Work required:
Output, exactly and in full, the entries that appear below.

***** Provided records

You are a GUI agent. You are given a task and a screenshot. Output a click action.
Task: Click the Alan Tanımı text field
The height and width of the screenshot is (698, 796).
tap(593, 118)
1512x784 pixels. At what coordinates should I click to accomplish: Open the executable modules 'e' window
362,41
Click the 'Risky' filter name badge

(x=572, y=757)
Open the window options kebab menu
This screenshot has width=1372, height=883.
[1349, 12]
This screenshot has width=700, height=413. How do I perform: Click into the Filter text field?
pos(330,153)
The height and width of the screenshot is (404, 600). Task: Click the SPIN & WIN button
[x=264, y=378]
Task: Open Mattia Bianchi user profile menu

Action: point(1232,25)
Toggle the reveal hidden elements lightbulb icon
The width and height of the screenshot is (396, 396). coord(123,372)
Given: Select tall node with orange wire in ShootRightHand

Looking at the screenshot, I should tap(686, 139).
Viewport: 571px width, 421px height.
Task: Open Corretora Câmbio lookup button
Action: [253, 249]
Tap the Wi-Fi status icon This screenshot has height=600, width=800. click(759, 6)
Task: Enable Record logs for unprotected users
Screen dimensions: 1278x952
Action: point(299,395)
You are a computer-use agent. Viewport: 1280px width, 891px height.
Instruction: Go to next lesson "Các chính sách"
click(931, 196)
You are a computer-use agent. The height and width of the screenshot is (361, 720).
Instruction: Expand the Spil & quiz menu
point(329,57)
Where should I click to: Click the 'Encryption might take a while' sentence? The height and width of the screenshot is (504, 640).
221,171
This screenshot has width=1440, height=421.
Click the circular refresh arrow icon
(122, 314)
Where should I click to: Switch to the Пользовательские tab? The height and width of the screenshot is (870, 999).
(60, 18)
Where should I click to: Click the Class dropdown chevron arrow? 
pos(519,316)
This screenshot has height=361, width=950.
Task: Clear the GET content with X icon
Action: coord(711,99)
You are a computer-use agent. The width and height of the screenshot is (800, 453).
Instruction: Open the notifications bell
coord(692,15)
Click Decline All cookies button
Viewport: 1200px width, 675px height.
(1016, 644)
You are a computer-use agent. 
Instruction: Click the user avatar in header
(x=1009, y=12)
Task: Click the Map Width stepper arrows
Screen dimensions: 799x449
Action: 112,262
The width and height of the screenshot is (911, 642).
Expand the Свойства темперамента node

**********

Problem solution:
You are a GUI agent. You are given a task and a screenshot. Output a click action.
Task: Click the Alan Tanımı text field
The height and width of the screenshot is (698, 796).
tap(593, 118)
1512x784 pixels. At what coordinates should I click to accomplish: Open the executable modules 'e' window
362,41
Click the 'Risky' filter name badge

(x=572, y=757)
Open the window options kebab menu
This screenshot has width=1372, height=883.
[1349, 12]
This screenshot has width=700, height=413. How do I perform: Click into the Filter text field?
pos(330,153)
The height and width of the screenshot is (404, 600). Task: Click the SPIN & WIN button
[x=264, y=378]
Task: Open Mattia Bianchi user profile menu

Action: point(1232,25)
Toggle the reveal hidden elements lightbulb icon
The width and height of the screenshot is (396, 396). coord(123,372)
Given: Select tall node with orange wire in ShootRightHand

Looking at the screenshot, I should tap(686, 139).
Viewport: 571px width, 421px height.
Task: Open Corretora Câmbio lookup button
Action: [253, 249]
Tap the Wi-Fi status icon This screenshot has height=600, width=800. click(759, 6)
Task: Enable Record logs for unprotected users
Screen dimensions: 1278x952
Action: point(299,395)
You are a computer-use agent. Viewport: 1280px width, 891px height.
Instruction: Go to next lesson "Các chính sách"
click(931, 196)
You are a computer-use agent. The height and width of the screenshot is (361, 720).
Instruction: Expand the Spil & quiz menu
point(329,57)
Where should I click to: Click the 'Encryption might take a while' sentence? The height and width of the screenshot is (504, 640).
221,171
This screenshot has width=1440, height=421.
Click the circular refresh arrow icon
(122, 314)
Where should I click to: Switch to the Пользовательские tab? The height and width of the screenshot is (870, 999).
(60, 18)
Where should I click to: Click the Class dropdown chevron arrow? 
pos(519,316)
This screenshot has height=361, width=950.
Task: Clear the GET content with X icon
Action: coord(711,99)
You are a computer-use agent. The width and height of the screenshot is (800, 453).
Instruction: Open the notifications bell
coord(692,15)
Click Decline All cookies button
Viewport: 1200px width, 675px height.
(1016, 644)
You are a computer-use agent. 
Instruction: Click the user avatar in header
(x=1009, y=12)
Task: Click the Map Width stepper arrows
Screen dimensions: 799x449
Action: 112,262
The width and height of the screenshot is (911, 642).
Expand the Свойства темперамента node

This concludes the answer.